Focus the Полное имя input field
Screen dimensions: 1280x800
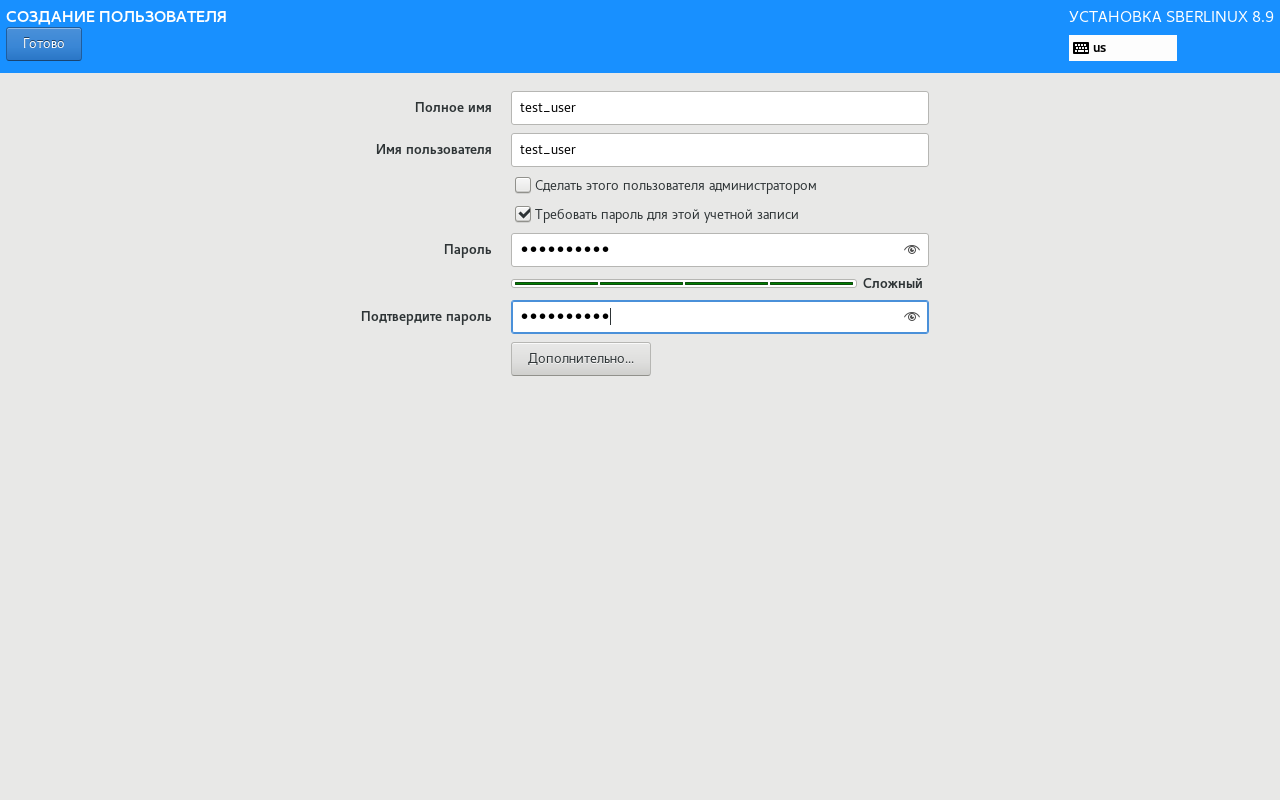(719, 108)
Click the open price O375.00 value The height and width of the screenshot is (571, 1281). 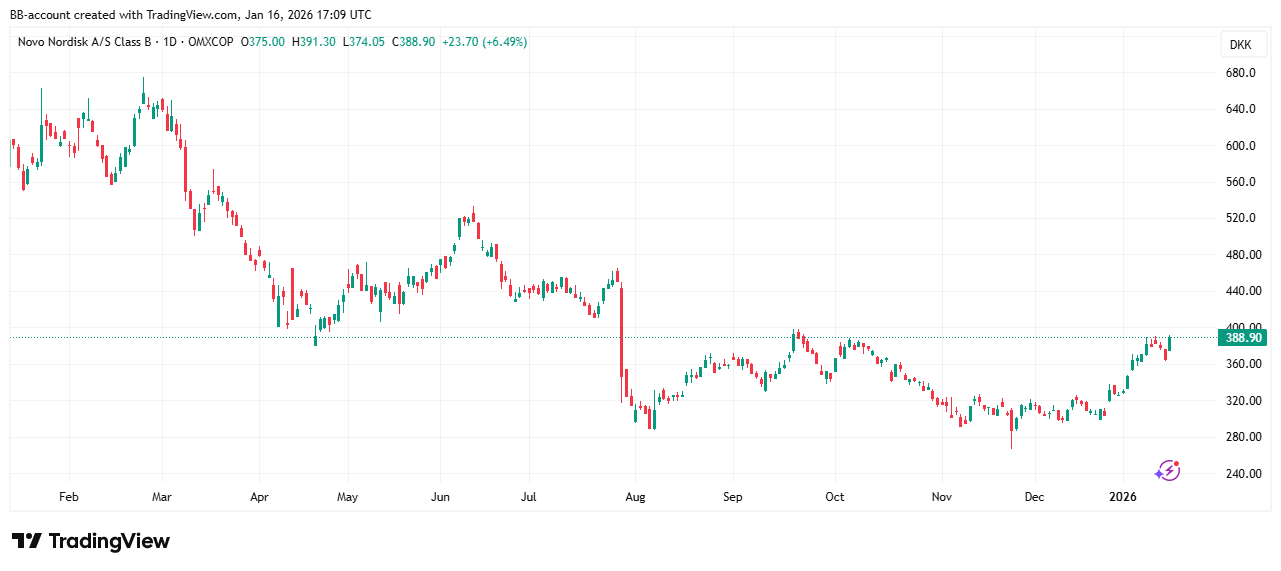tap(265, 42)
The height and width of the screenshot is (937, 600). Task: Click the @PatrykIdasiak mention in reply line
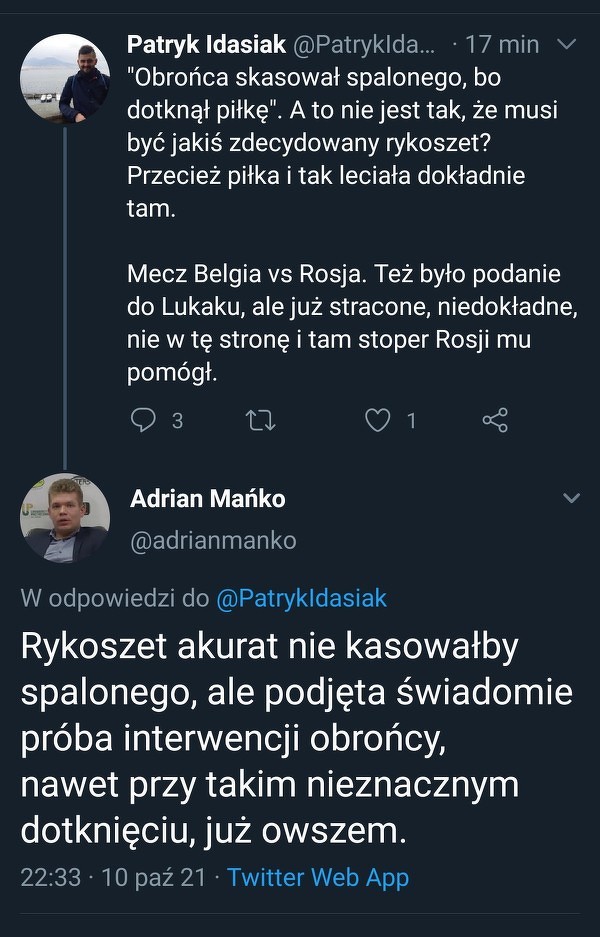point(301,598)
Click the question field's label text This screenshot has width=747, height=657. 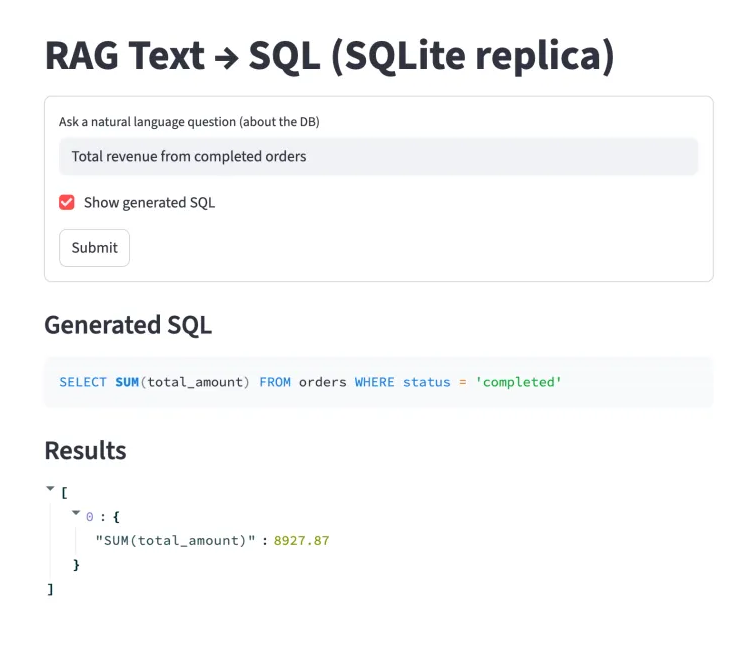(x=189, y=122)
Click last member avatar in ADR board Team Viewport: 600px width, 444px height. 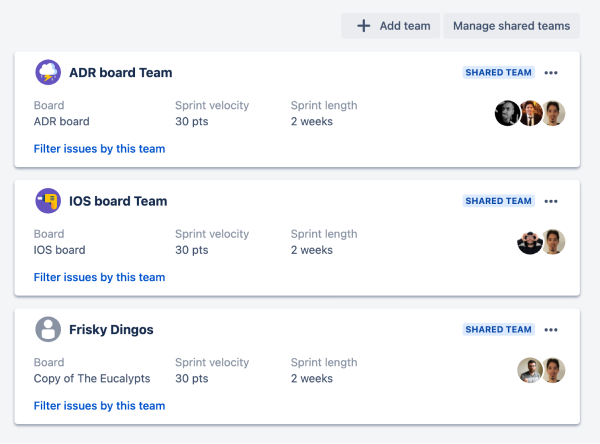(554, 114)
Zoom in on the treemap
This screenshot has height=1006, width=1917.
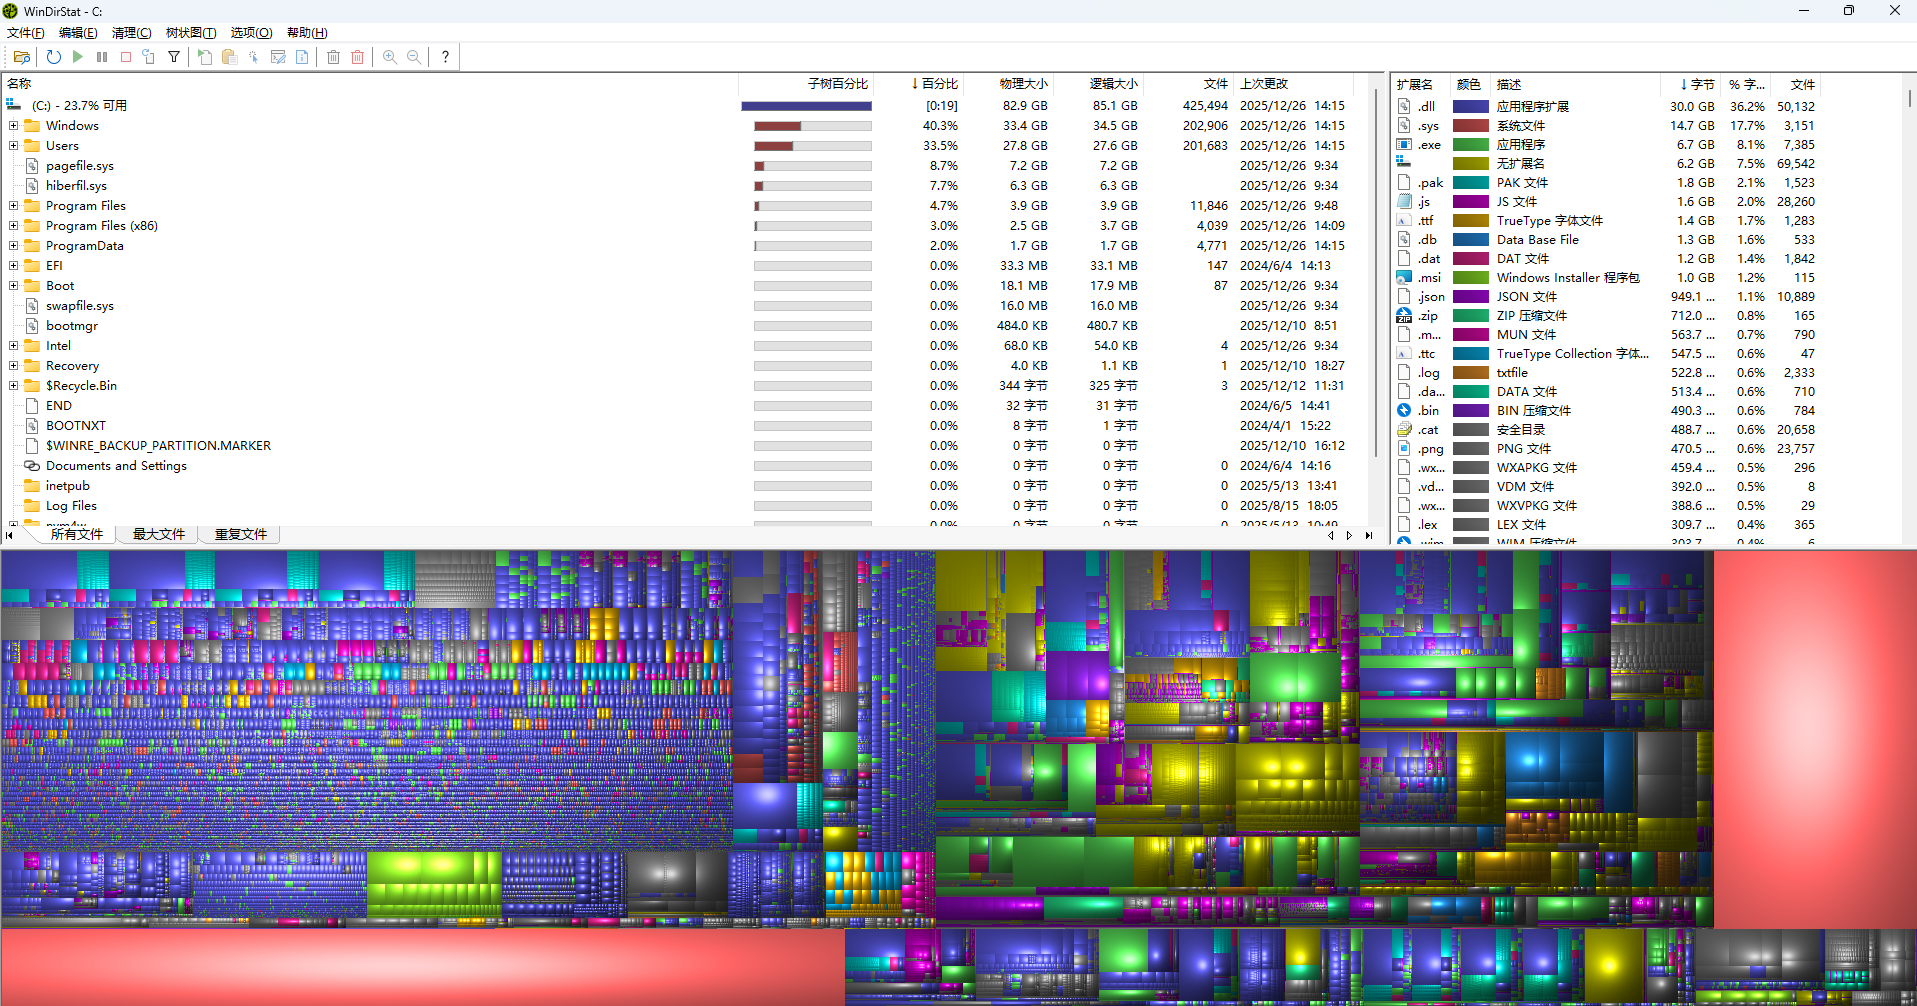390,57
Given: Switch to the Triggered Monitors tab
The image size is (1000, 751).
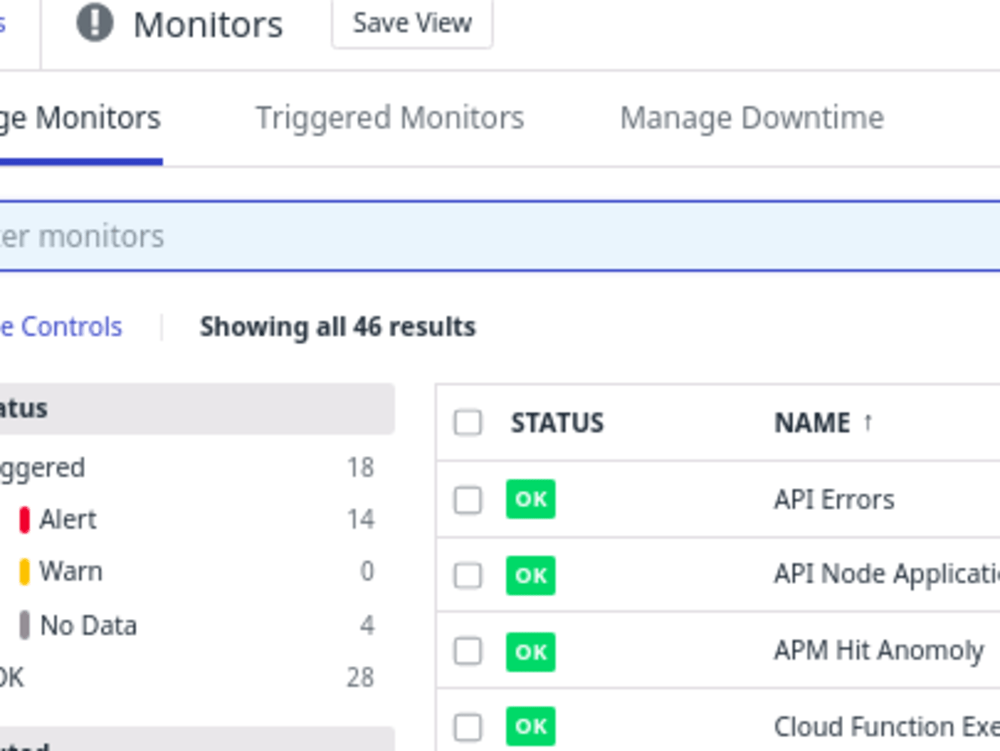Looking at the screenshot, I should [389, 117].
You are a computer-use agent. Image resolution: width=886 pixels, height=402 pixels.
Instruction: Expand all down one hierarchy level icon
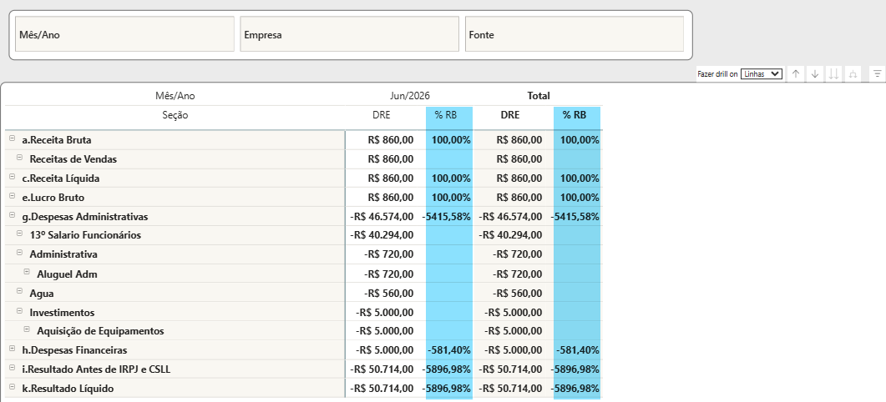click(x=853, y=74)
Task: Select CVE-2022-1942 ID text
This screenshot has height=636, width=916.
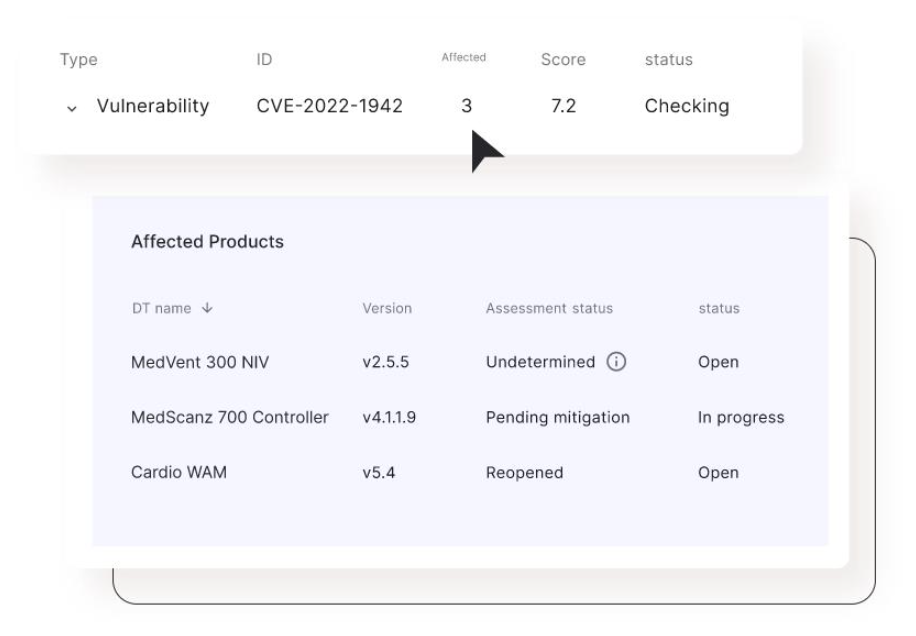Action: pos(329,106)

################

DIRECTIONS: Retype exactly, and only, the lines from the one containing "Given: Switch to the Triggered Monitors tab" through the end of the records above. Pictures stay out of the copy.

RESPONSE AREA:
Given: Switch to the Triggered Monitors tab
The image size is (1000, 751).
Looking at the screenshot, I should [389, 117].
You are a computer-use agent. Image resolution: width=886 pixels, height=402 pixels.
Instruction: Expand all down one hierarchy level icon
click(x=853, y=74)
Task: Select CVE-2022-1942 ID text
This screenshot has height=636, width=916.
Action: pos(329,106)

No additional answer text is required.